- [Directions]: Transcribe exactly, please, the line bearing "This screenshot has width=219, height=169." and all later lines through the end of the records, with the pictures left out.

Start of Block

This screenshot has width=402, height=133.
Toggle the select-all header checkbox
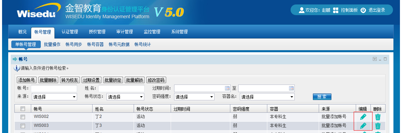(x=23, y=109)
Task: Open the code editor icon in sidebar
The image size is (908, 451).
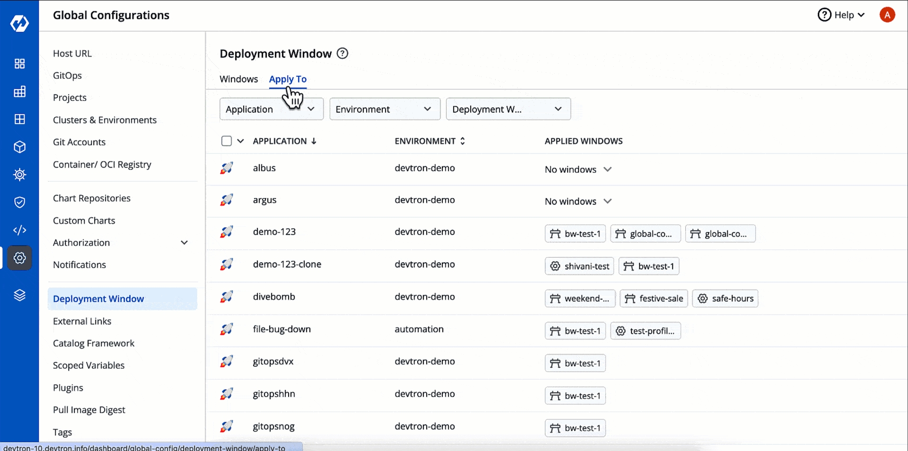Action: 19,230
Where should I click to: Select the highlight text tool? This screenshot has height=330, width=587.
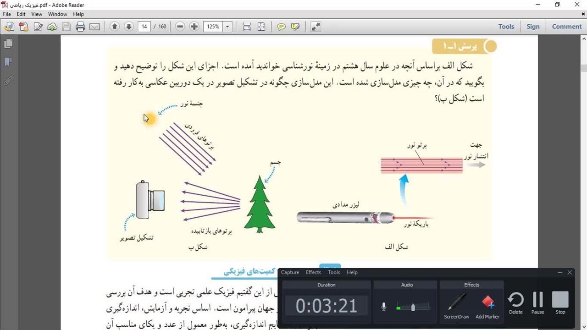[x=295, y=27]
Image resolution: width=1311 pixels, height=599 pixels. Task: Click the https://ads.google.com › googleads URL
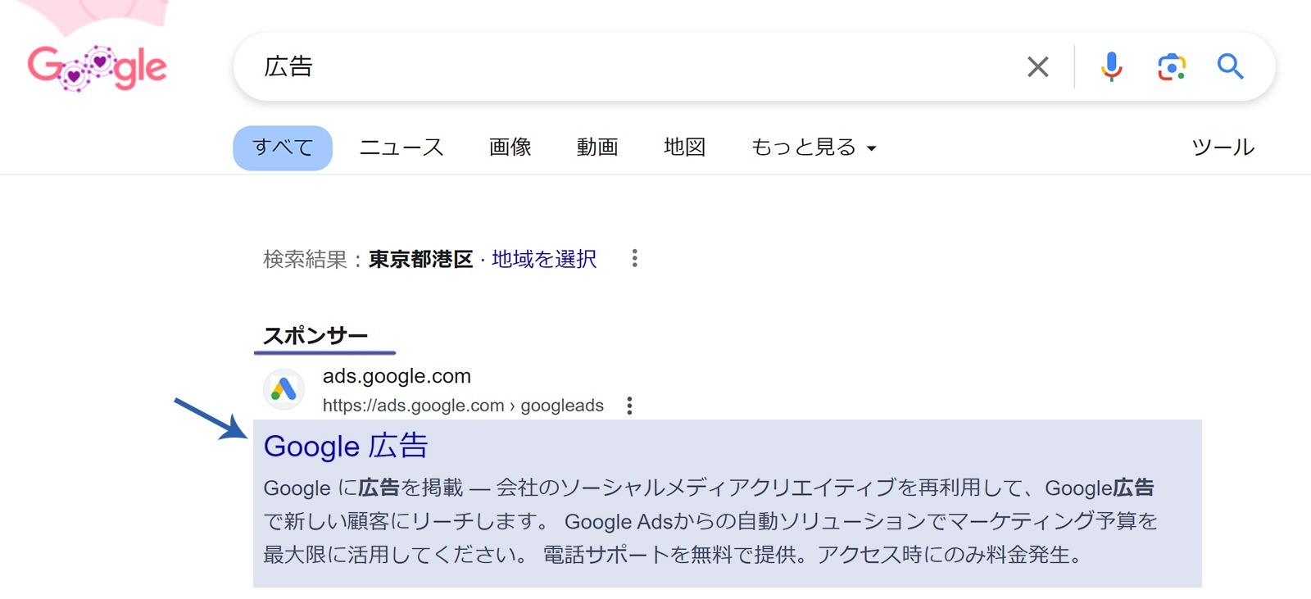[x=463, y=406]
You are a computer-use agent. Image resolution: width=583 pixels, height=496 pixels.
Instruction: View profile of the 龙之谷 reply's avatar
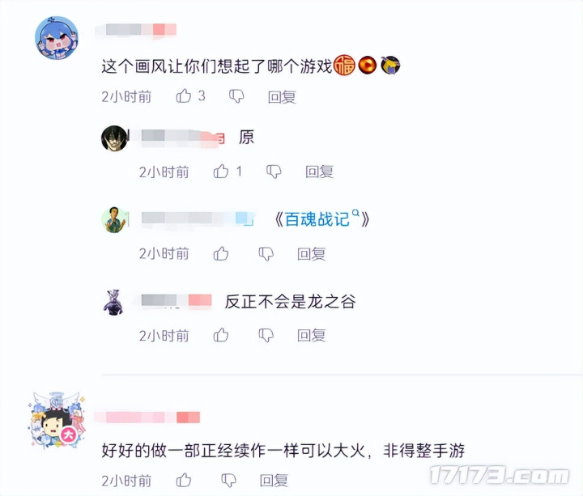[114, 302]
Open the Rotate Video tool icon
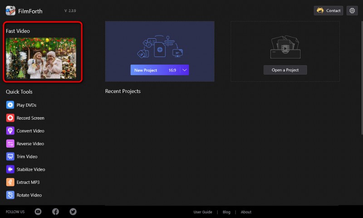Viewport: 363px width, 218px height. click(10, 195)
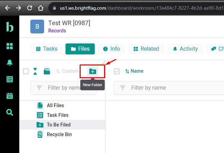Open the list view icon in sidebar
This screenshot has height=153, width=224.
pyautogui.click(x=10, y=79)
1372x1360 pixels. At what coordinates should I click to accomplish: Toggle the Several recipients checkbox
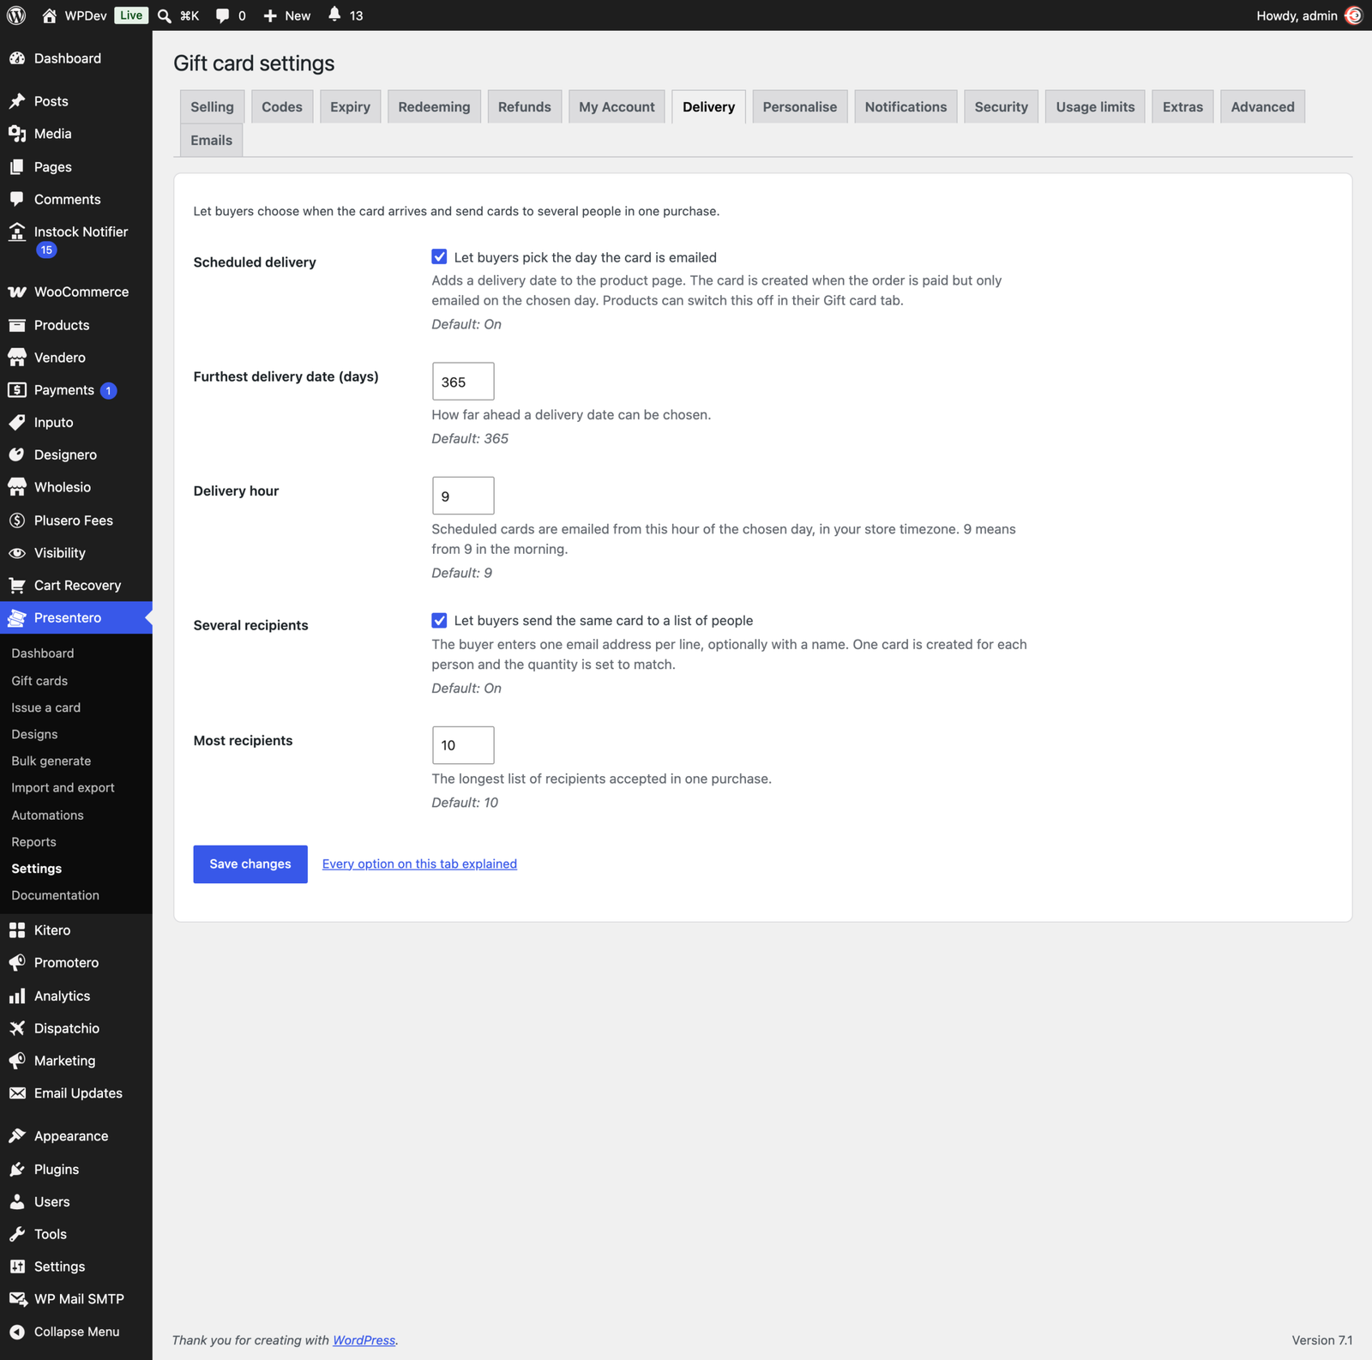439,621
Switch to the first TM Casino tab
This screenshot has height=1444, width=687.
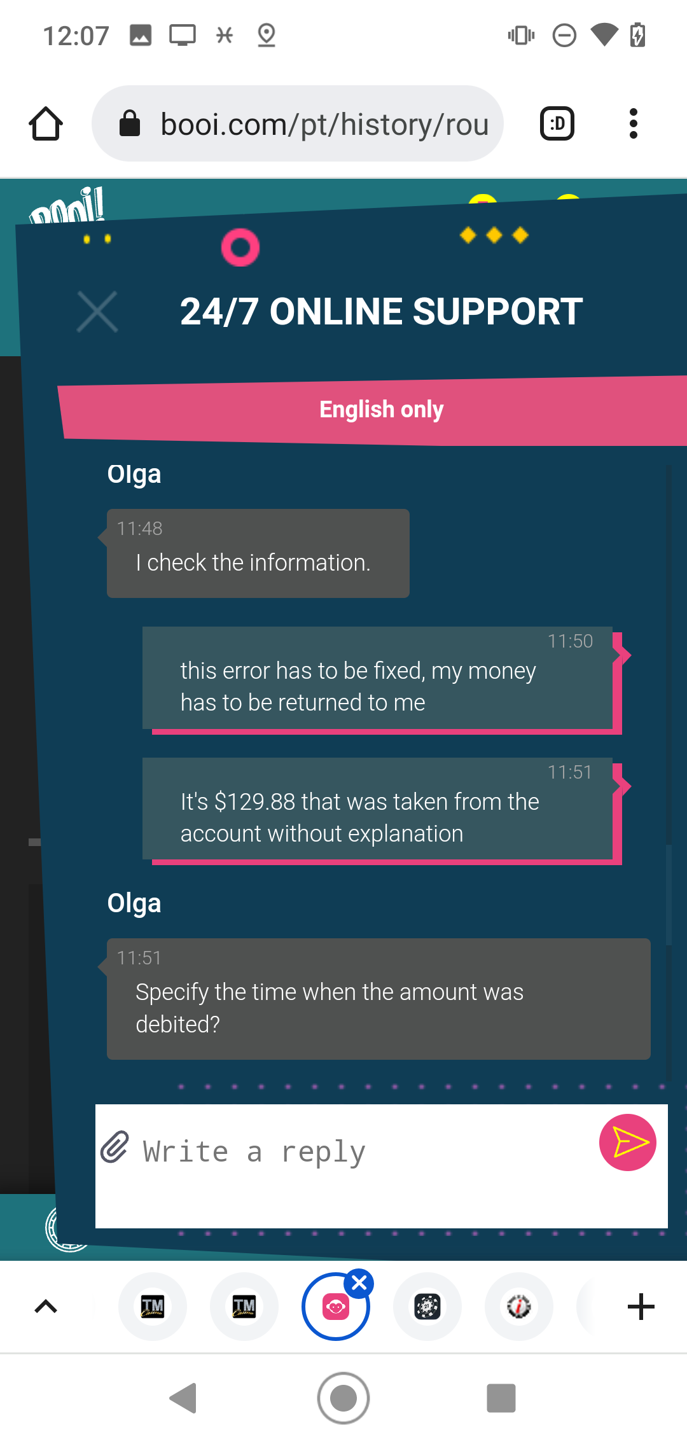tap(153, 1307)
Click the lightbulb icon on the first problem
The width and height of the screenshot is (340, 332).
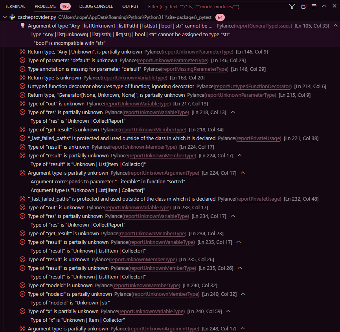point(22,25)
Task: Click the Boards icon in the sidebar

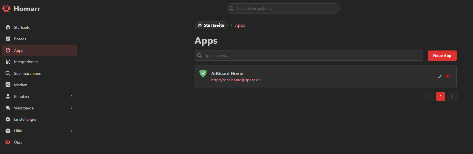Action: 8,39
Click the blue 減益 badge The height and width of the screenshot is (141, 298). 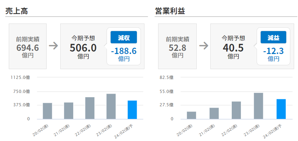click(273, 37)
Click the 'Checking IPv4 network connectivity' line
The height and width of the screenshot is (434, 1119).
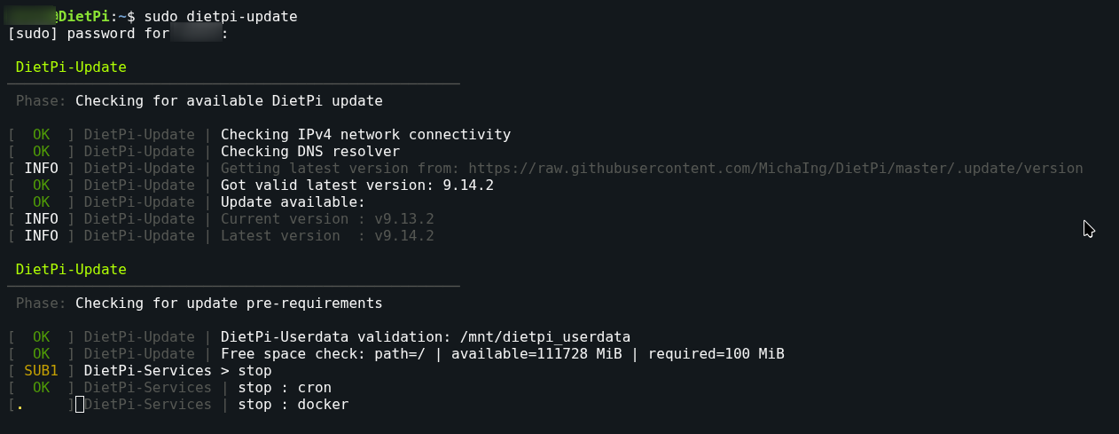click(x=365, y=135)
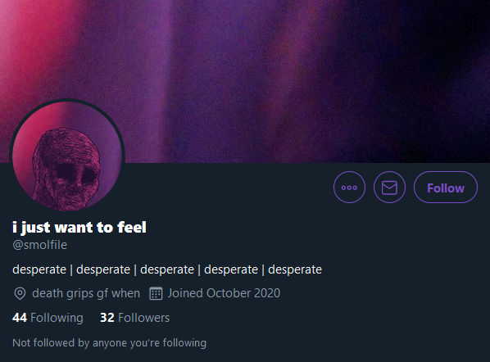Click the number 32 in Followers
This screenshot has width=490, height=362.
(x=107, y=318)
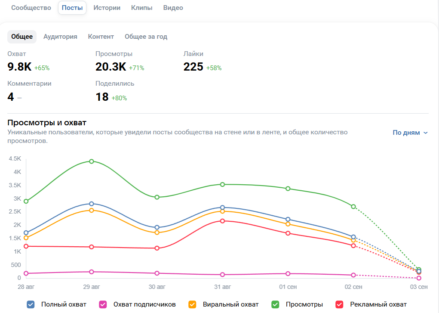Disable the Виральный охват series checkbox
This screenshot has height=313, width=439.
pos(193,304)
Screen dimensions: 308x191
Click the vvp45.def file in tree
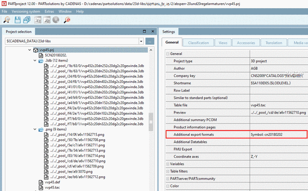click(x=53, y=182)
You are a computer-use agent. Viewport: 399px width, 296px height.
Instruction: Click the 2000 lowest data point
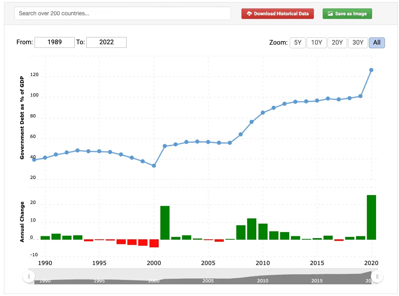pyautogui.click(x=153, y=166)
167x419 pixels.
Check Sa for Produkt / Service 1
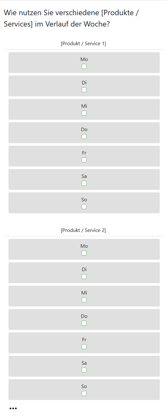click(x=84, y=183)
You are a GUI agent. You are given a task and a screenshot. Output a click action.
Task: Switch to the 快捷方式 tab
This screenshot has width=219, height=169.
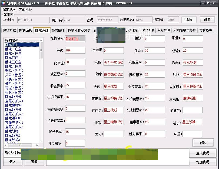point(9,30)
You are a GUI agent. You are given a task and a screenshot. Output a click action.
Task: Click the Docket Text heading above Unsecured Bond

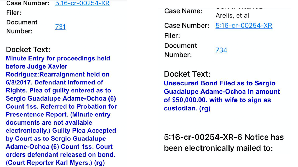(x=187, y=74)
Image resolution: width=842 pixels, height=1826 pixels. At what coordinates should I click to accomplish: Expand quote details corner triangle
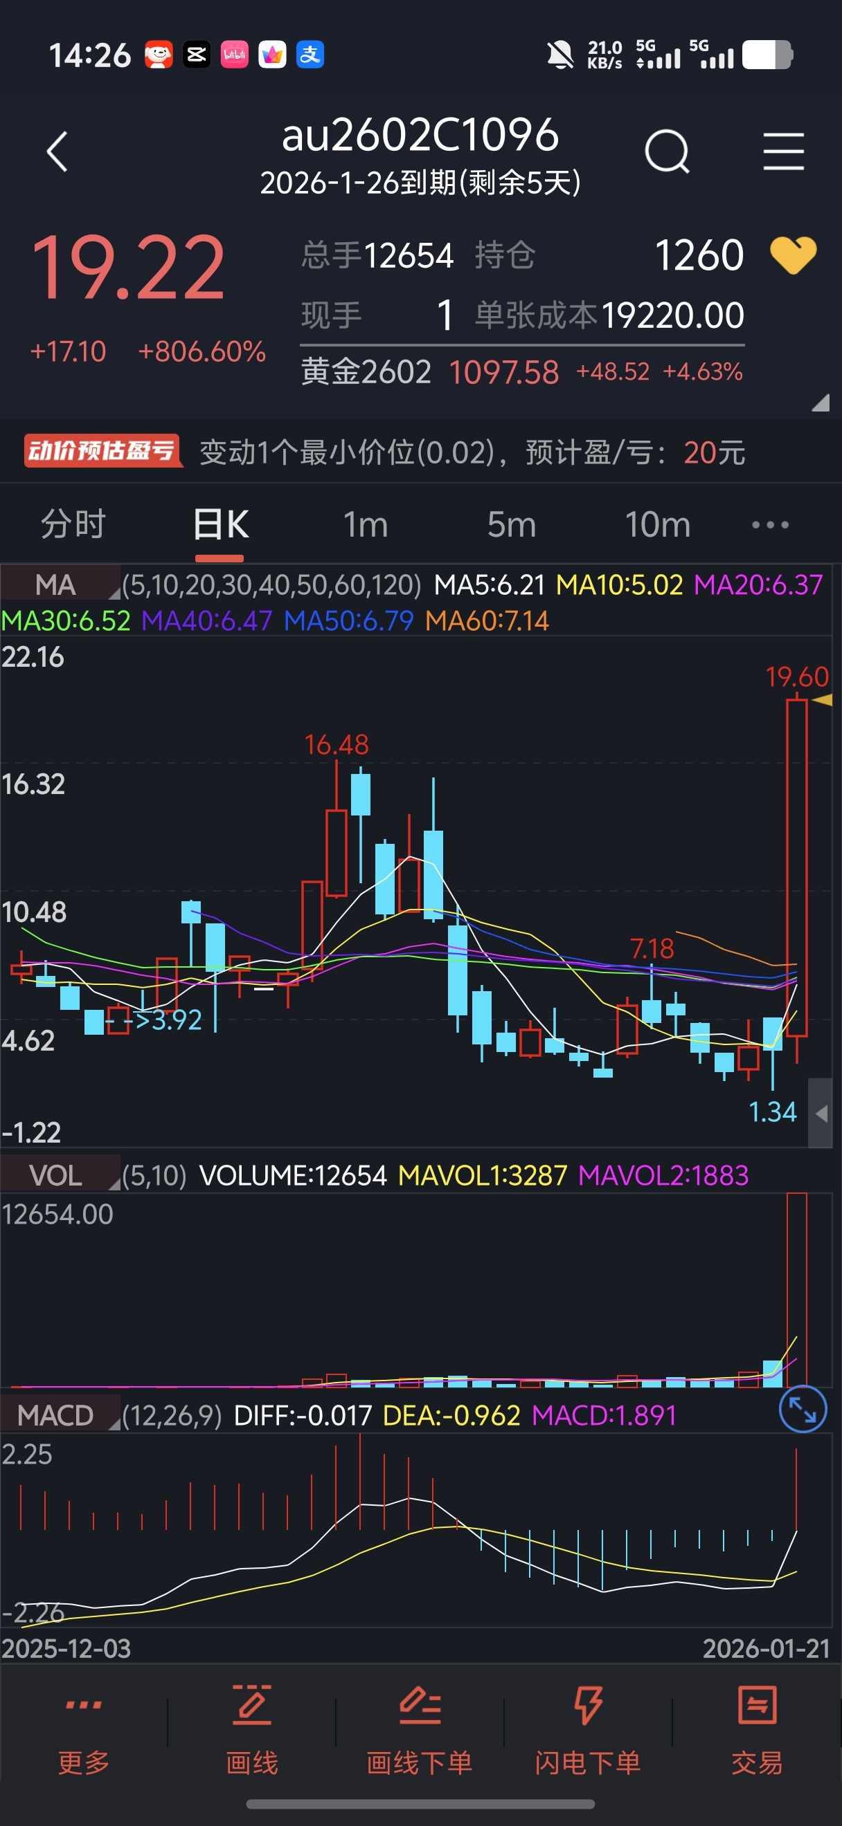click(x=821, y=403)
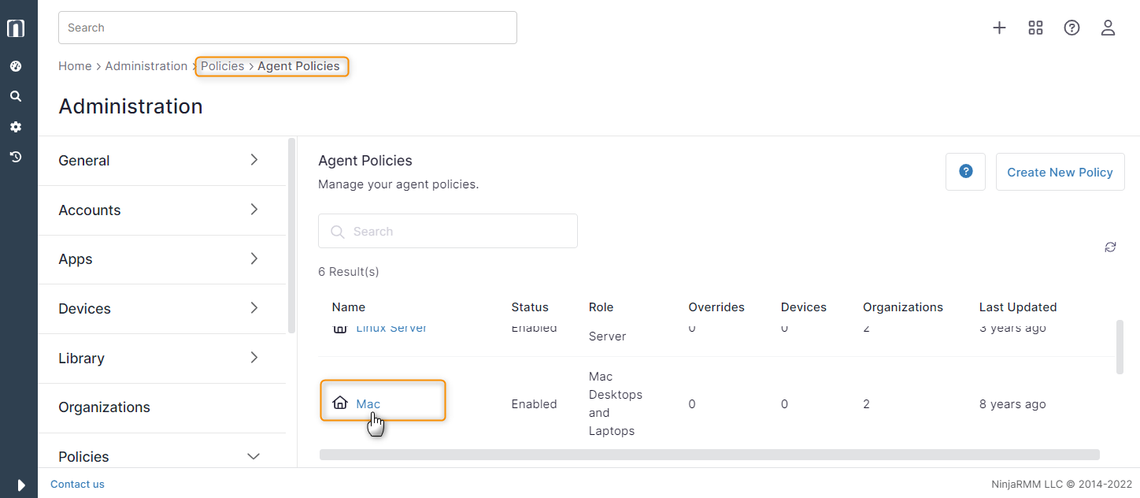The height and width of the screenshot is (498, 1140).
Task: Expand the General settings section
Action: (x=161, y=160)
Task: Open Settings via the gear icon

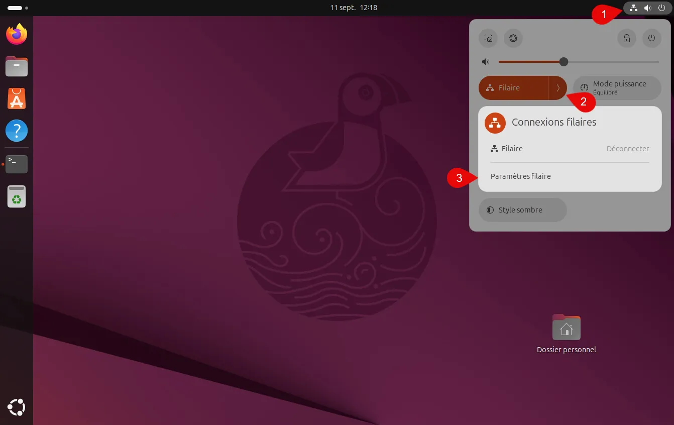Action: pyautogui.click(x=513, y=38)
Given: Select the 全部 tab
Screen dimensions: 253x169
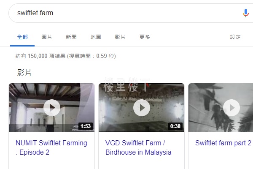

End of Block

- [Result of this exercise]:
This screenshot has width=219, height=169.
point(9,30)
You are a GUI agent. You are given a task and a screenshot. Output a click action.
Task: Click the Docket Text heading above Unsecured Bond

(x=187, y=74)
Image resolution: width=842 pixels, height=1826 pixels. At what coordinates should I click to accomplish: Expand quote details corner triangle
click(x=821, y=403)
The height and width of the screenshot is (498, 1140).
Task: Expand the General settings section
Action: (x=161, y=160)
Task: Open Settings via the gear icon

Action: pyautogui.click(x=513, y=38)
Given: Select the 全部 tab
Screen dimensions: 253x169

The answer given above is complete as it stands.